» Brief:
Return the records verbatim from their first line through the line containing "(477, 644).", including that line, and omit the pictures.

** BEGIN **

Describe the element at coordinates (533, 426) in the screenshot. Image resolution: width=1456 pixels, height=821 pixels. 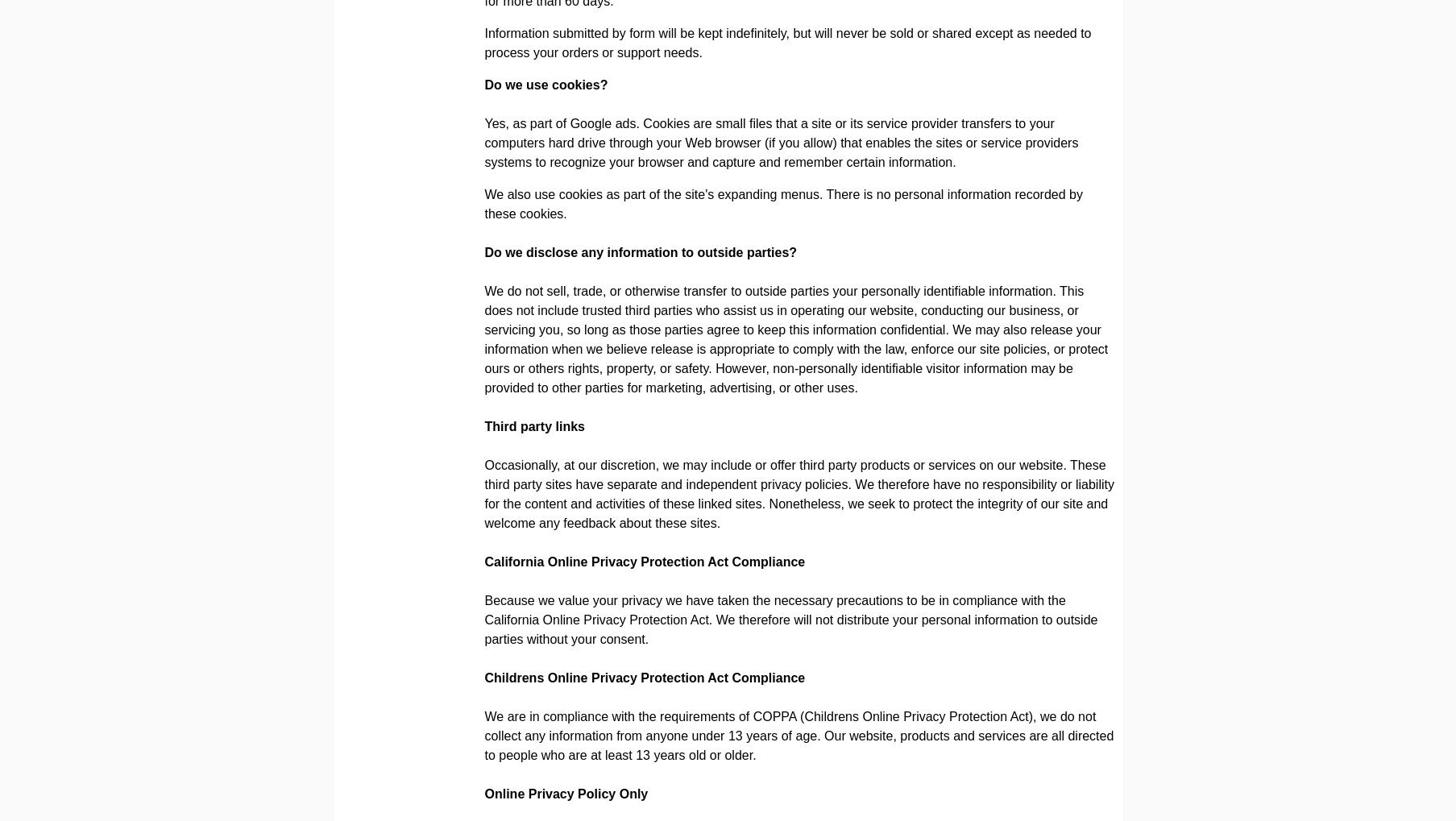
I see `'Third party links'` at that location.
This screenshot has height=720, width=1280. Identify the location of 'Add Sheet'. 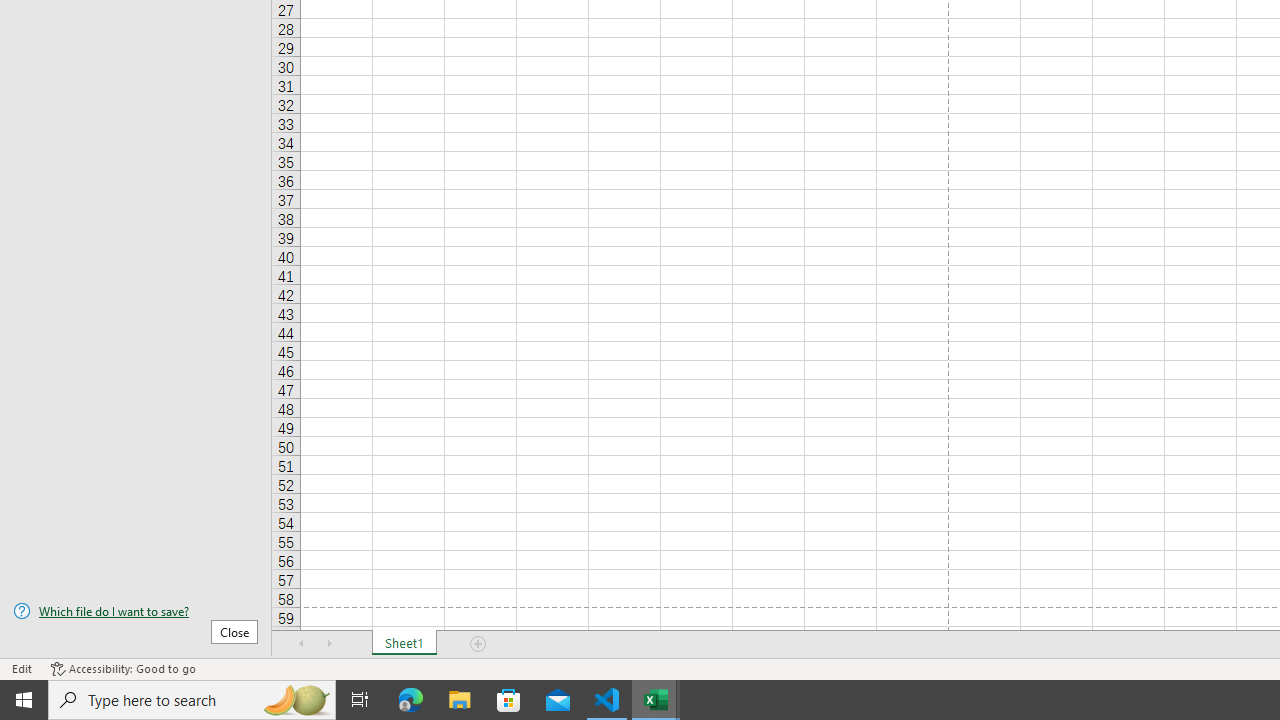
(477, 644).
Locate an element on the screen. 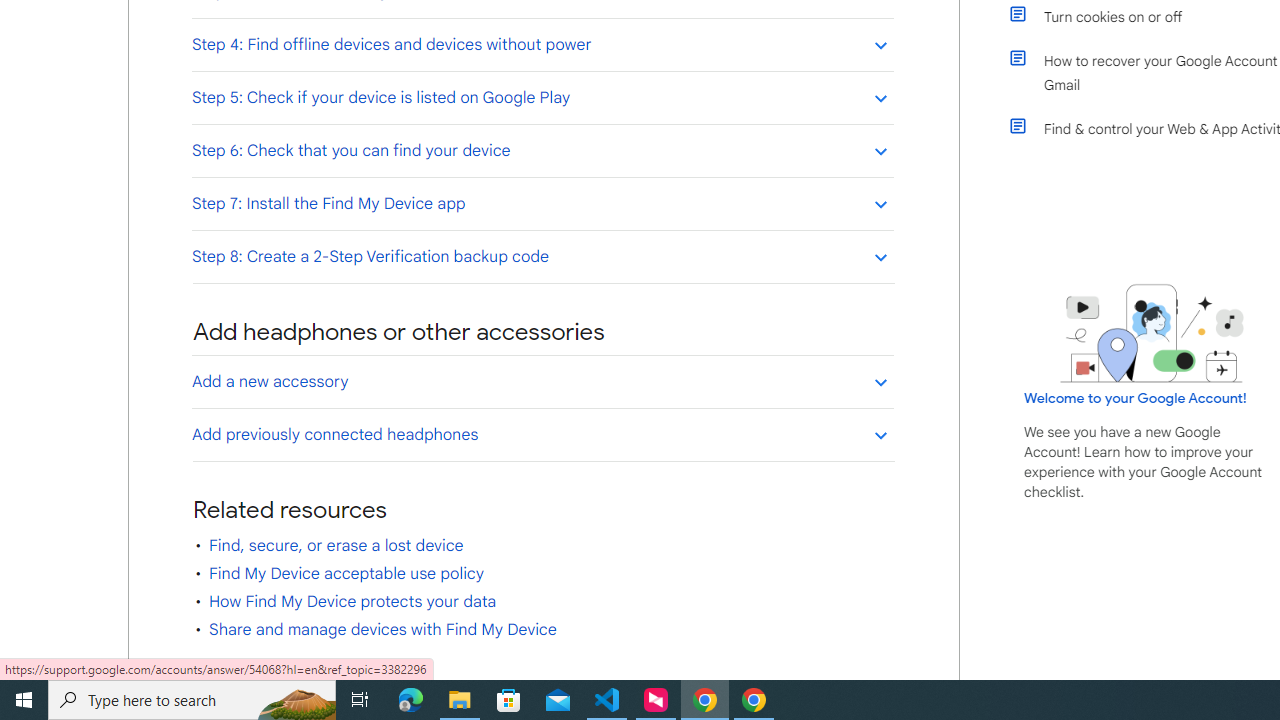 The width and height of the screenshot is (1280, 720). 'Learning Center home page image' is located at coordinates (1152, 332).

** END **

» Exercise output:
Describe the element at coordinates (533, 426) in the screenshot. Image resolution: width=1456 pixels, height=821 pixels. 
I see `'Third party links'` at that location.
This screenshot has height=720, width=1280. Identify the location of 'Add Sheet'. 
(477, 644).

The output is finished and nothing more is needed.